Things to do
[1] Decide whether each statement agrees with the UNICORN text below. Answer yes or no for each, and quote the words from the text that decide it.
(a) UNICORN estimates the Nakagami parameter with a sliding window.
(b) The qualitative analysis used real RF envelopes from the OASBUD breast dataset.
(c) UNICORN achieves lower PSNR than conventional estimators.
[2] According to the UNICORN text below, what technique does UNICORN use to learn the envelope score?

Exercise text
>>>
UNICORN: Ultrasound Nakagami Imaging via Score Matching and Adaptation
Kwanyoung Kim, Jaa-Yeon Lee, Jong Chul Ye
TL;DR
This paper tackles the instability and resolution limitations of sliding-window Nakagami imaging by introducing UNICORN, a score-matching framework for ultrasound envelope data. It learns the envelope score with amortized denoising score matching and derives a closed-form, per-pixel Nakagami parameter estimator $\hat{m}=\frac{\frac{1}{r} + \nabla_r \log p_{R}(r)}{\left(\frac{2}{r} - \frac{2r}{\hat{\Omega}}\right)}$, where $\hat{\Omega}=E[R^2]$, followed by a low-pass adaptation. Through synthetic MNIST-like and BUSI ultrasound datasets, UNICORN achieves higher PSNR and lower RMSE than conventional estimators, and qualitative analysis on real RF envelopes from the OASBUD breast dataset shows improved tumor contouring and clearer pre-Rayleigh Nakagami distributions for benign vs malignant tissue. Overall, UNICORN provides a windowless, high-resolution Nakagami imaging approach with direct per-pixel estimation, offering a promising tool for tumor assessment and fat fraction estimation in ultrasound imaging.
Abstract
Nakagami imaging holds promise for visualizing and quantifying tissue scattering in ultrasound waves, with potential applications in tumor diagnosis and fat fraction estimation which are challenging to discern by conventional ultrasound B-mode images. Existing methods struggle with optimal window size selection and suffer from estimator instability, leading to degraded resolution images. To address this, here we propose a novel method called UNICORN (Ultrasound Nakagami Imaging via Score Matching and Adaptation), that offers an accurate, closed-form estimator for Nakagami parameter estimation in terms of the score function of ultrasonic envelope. Extensive experiments using simulation and real ultrasound RF data demonstrate UNICORN's superiority over conventional approaches in accuracy and resolution quality.
<<<
Data for analysis
>>>
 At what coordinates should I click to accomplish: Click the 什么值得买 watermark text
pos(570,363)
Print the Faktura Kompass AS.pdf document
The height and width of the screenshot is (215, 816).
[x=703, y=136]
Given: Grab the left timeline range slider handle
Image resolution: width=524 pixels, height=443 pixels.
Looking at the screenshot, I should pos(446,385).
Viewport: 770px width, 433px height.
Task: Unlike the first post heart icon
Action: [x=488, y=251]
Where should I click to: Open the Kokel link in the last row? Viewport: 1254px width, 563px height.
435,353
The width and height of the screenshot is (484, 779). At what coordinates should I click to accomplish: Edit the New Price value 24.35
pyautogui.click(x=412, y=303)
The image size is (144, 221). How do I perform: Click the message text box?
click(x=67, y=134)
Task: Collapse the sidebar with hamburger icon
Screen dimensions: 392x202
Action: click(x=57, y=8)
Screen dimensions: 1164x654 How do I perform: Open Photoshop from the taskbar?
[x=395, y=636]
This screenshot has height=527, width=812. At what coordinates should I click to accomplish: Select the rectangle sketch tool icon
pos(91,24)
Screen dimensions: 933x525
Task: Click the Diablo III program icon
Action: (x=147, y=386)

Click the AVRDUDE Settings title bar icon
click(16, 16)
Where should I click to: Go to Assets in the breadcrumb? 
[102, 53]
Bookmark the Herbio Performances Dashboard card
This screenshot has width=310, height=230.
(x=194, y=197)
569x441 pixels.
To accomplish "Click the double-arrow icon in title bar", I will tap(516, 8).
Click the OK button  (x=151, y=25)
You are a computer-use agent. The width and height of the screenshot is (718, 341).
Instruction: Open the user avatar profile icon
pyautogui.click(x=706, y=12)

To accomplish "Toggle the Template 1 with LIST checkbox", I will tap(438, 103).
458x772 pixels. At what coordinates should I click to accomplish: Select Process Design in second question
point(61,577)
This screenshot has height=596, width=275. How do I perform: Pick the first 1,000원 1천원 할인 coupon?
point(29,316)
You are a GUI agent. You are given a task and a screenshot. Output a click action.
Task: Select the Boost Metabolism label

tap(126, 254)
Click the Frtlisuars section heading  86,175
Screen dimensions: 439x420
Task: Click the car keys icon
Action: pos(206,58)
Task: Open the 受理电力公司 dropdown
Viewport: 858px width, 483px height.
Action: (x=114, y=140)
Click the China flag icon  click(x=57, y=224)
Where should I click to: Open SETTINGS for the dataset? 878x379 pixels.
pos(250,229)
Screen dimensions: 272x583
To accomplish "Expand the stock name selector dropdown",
<<<
Solved tasks
[1]
(a) No: "a windowless, high-resolution Nakagami imaging approach with direct per-pixel estimation"
(b) Yes: "qualitative analysis on real RF envelopes from the OASBUD breast dataset"
(c) No: "UNICORN achieves higher PSNR and lower RMSE than conventional estimators"

[2] It uses amortized denoising score matching.